小学校低学年の時の話。

その日は、父が出張、母も用事で出かけていたため、兄と二人で留守番していた。
晩御飯は近所に住むI君のお母さんが持ってきてくれることになっていた。
6時頃になると晩御飯が待ち遠しく、兄に「I君のお母さん。まだ来ないかな?」と何度も聞く私。

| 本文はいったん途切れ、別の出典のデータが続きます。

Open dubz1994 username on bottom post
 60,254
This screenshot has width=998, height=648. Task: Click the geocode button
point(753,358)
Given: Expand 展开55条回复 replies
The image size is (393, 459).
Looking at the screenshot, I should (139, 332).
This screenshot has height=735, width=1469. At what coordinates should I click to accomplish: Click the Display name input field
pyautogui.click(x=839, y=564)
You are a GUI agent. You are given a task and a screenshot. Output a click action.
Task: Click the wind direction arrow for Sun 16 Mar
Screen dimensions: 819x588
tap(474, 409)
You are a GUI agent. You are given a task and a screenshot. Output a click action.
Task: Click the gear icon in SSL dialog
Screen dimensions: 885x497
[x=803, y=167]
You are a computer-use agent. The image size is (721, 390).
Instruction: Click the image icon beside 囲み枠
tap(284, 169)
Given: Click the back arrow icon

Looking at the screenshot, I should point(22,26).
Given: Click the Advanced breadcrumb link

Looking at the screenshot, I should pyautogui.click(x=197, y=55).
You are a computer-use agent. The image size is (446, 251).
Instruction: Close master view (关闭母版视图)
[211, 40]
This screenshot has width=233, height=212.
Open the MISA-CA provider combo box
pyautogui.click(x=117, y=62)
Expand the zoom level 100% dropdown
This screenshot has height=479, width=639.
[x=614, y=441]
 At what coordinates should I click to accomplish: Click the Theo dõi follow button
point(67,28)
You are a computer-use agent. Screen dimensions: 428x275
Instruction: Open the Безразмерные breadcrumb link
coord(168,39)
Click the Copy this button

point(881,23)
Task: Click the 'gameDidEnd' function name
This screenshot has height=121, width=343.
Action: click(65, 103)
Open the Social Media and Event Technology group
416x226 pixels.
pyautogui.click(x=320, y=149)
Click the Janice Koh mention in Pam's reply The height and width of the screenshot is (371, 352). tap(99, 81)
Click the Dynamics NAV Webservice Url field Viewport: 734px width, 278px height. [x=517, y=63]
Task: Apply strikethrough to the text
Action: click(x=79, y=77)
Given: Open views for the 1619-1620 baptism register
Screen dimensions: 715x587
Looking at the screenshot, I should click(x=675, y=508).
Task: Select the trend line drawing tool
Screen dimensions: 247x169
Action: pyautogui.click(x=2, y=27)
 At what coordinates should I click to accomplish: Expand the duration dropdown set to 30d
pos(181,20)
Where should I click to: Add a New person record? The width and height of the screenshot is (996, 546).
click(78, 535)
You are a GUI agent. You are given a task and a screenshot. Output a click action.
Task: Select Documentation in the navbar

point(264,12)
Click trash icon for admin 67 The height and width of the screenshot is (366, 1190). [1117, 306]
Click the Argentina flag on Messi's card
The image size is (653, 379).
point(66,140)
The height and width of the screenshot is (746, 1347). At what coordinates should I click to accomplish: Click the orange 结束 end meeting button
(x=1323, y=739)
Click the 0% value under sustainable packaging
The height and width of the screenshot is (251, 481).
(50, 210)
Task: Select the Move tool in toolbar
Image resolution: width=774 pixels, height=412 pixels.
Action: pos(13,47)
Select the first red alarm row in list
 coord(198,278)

そしたら兄が「よし。100数えよう。そしたらI君のお母さんが来るよ」と言い、嘘とわかっていたがなんとなく面白そうだったので数えることにした。

私「いーち、にー」

兄「今、I君のお母さんが家を出た」

私「はーち、きゅーう」

兄「I君のお母さんがタバコ屋の角を曲がって大通りに出た」

私「二十五、二十六」

兄「八百屋の前を歩いている」

私「三十九、四十」

兄「銀行の前を今通り過ぎた」

私「六十一、六十二」

兄「お茶屋さんの角を曲がった」

私「八十一、八十二」

兄「四つ角を曲がって家に向かってる!」

私「八十九、九十」

兄「家まであと少し」

私「九十五、九十六」

兄「今、玄関の前!」

私「九十九」

兄「引き戸に手を掛けた!」

私「ひゃーく!」

その瞬間ガラガラと引き戸が開く音がして、「こんなことってあるんだね!」と兄と話しながら玄関に向かった。

ところが玄関には誰もいない・・・。

それどころか鍵が掛かっていたので引き戸が開くはずがない。
私はわんわん泣き、兄と布団の中でぶるぶる震えていた。

結局I君のお母さんが来たのはそれから随分経った午後7時過ぎだったと記憶している。

その家には今も両親が住んでいるが、不思議なことが起きたのはその一度きり。
あれはいったい何だったんだろう。